Canon started New Cosmos of Photography in 1991 as a project to support art and culture. The aim of the project is to discover, nurture, and support up-and-coming photographers exploring the potential of photographic expression.
The contest seeks submissions in print, still image, or video format, that regardless of genre express creativity and a new, original point of view. To date, 27,406 people (groups) have submitted entries. A number of these entrants have become well-known photographers both in Japan and abroad. In 2017, of the 1,705 entrants, one was selected for the Grand Prix, six for Excellence Awards, and eleven for Honorable Mention Awards. Canon hopes to continue helping up-and-coming photographers take the first step in their pursuit of new photographic expression through New Cosmos of Photography.
As part of its sports promotion efforts, Canon Inc. has supported Canon Cup Junior Soccer, a futsal competition for elementary school boys and girls in Japan, since 2001. Recognizing the growing need to develop the level of girls soccer in Japan, in 2014 we decided to focus on supporting girls soccer. We are a special corporate sponsor for the Canon Girls-eight, a U-12 girls soccer tournament involving eight-member teams, and Canon Girls Camp, a U-13 girls soccer training camp, through our partnership with the Future Nadeshiko Project hosted by the Japan Football Association (JFA).
In 2017, we took various photographs at tournament and training camp venues, and supplied them to the JFA, players, and coaches. We put them up on our support website, Canon Girls Soccer Web. This has helped to publicize girls soccer in Japan and, we hope, will lead to its growth.
Canon Inc. is supporting Tokyo 2020 Paralympic Games through photography as a Tokyo 2020 Gold Partner in the Still Cameras and Desktop Reprographic Hardware product category. In July 2017, Canon supported a photography seminar held at Machida Municipal Athletic Stadium, providing photographic equipment and helping to run the seminar. The event was sponsored by The Nippon Foundation Paralympic Support Center.
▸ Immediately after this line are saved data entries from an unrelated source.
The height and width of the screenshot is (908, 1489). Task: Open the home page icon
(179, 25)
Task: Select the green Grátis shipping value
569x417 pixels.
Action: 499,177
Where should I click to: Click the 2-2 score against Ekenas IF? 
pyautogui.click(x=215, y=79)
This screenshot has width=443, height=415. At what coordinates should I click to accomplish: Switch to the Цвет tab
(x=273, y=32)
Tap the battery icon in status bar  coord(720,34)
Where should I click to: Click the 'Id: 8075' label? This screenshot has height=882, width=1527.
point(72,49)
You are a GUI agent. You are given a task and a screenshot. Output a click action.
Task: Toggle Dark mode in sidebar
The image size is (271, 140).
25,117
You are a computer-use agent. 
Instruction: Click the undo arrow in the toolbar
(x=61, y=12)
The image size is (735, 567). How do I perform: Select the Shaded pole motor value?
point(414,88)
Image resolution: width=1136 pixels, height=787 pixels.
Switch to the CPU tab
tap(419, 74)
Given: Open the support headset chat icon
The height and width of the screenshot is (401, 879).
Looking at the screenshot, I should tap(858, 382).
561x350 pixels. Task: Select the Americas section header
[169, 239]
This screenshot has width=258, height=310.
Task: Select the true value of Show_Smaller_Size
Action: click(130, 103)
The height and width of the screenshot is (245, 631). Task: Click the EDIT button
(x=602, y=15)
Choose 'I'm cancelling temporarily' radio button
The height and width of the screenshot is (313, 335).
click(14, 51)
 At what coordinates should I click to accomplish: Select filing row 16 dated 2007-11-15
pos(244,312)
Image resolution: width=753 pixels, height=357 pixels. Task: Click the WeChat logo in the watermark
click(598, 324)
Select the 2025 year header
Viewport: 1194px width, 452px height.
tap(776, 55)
The seminar attendees comprised university students taking part in a public relations project to support the Paralympic Sports National Federations as PR interns. Canon invited sports photographer Adam Pretty of Getty Images, the official photography agency for the International Olympic Committee (IOC) and International Paralympic Committee (IPC), to teach the seminar. After discussing how to photograph major sporting events based on his extensive field experience, Mr. Pretty challenged the students to take images of Paralympic athletes in action. A group of 17 Canon employees volunteered to assist with the event by helping the students and recording what happened.